▶ Given entries:
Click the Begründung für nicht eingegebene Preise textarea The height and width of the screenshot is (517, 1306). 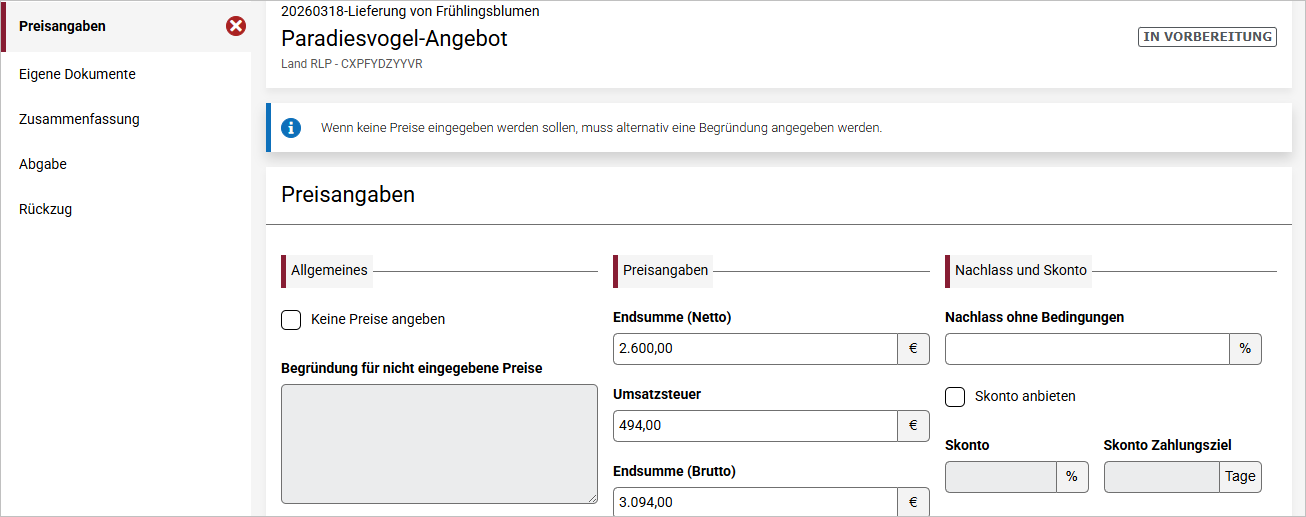coord(439,443)
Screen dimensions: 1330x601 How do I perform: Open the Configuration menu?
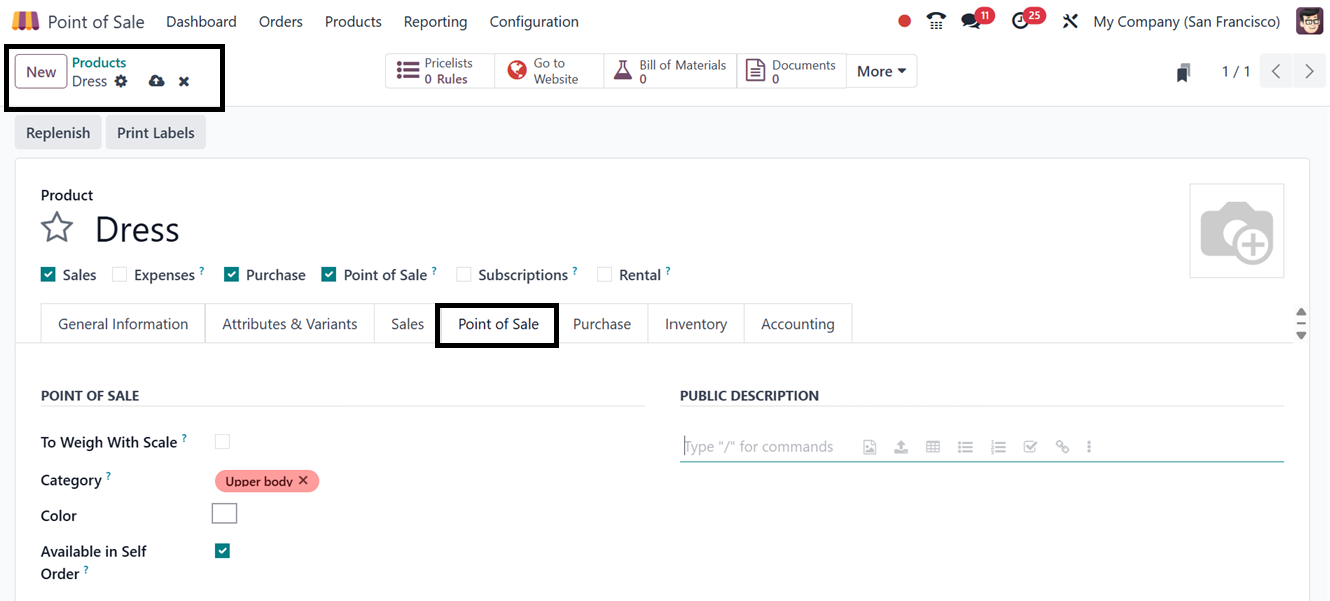pos(534,21)
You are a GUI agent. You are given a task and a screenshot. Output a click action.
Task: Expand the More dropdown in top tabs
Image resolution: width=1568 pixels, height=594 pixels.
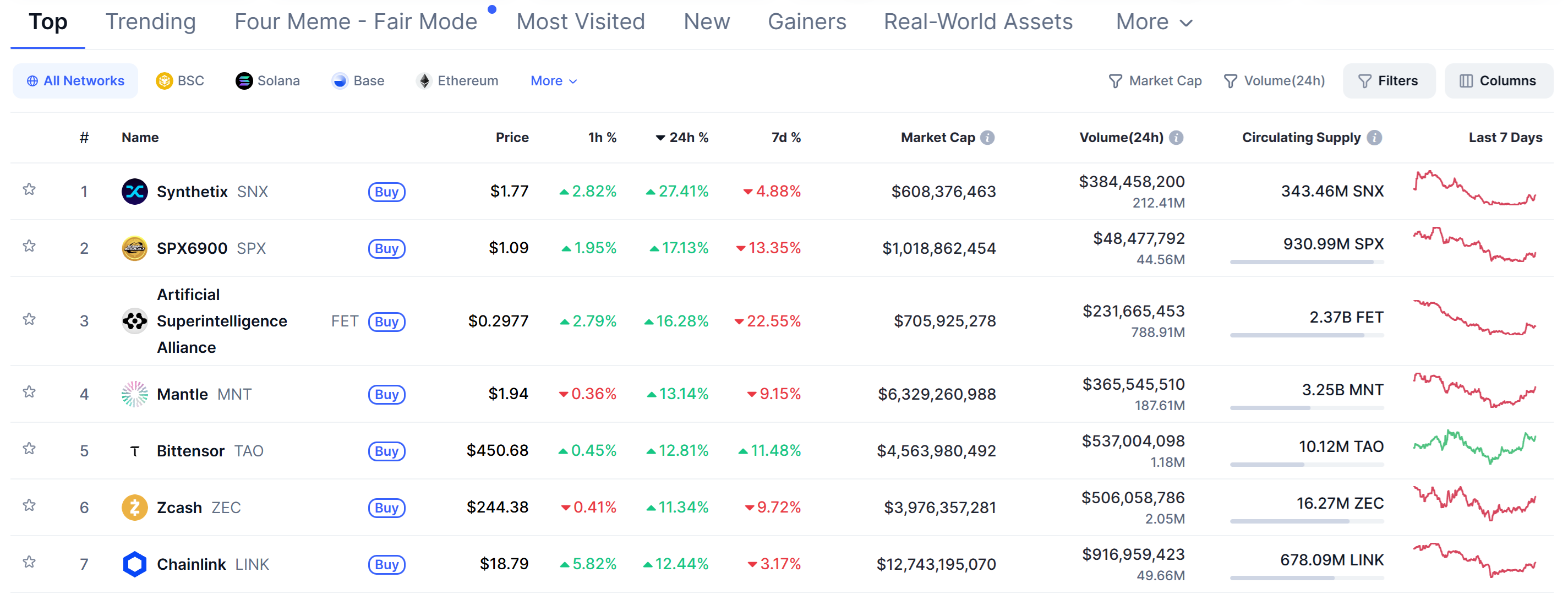pyautogui.click(x=1154, y=23)
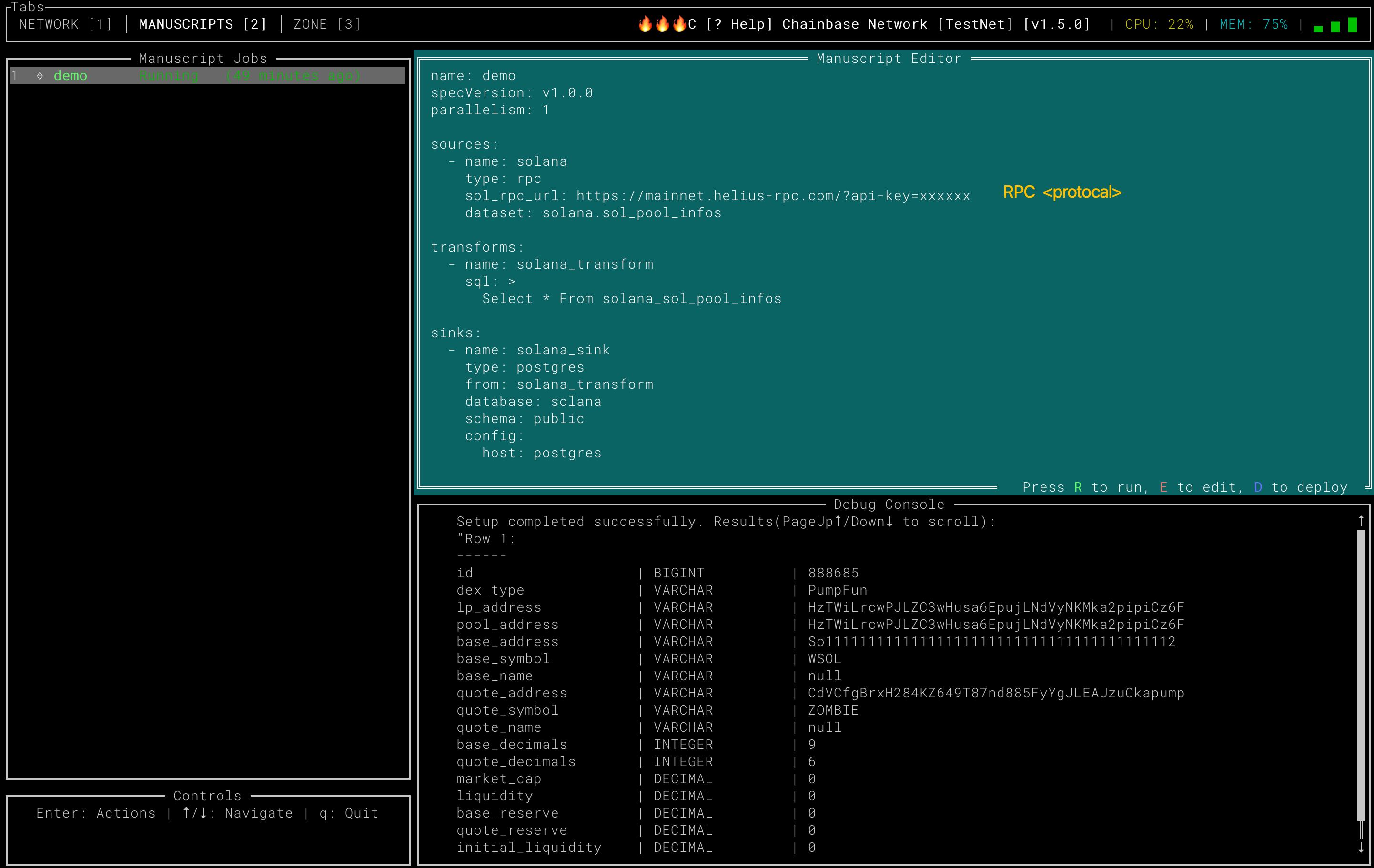
Task: Click the fire emoji icons in header
Action: pos(662,24)
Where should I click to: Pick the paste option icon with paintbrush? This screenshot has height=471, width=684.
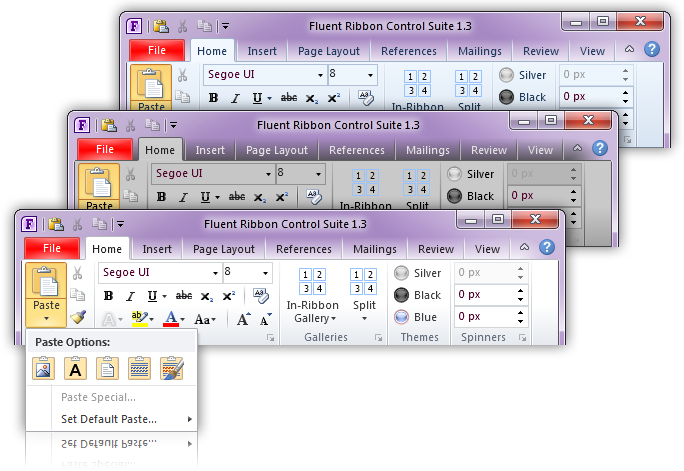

▶ Task statement:
Begin with the line above that has "You are a GUI" and continue through the line that has "Task: Expand the More dropdown in top tabs", setting each one down exactly. Stop there.

▶ Your response:
You are a GUI agent. You are given a task and a screenshot. Output a click action.
Task: Expand the More dropdown in top tabs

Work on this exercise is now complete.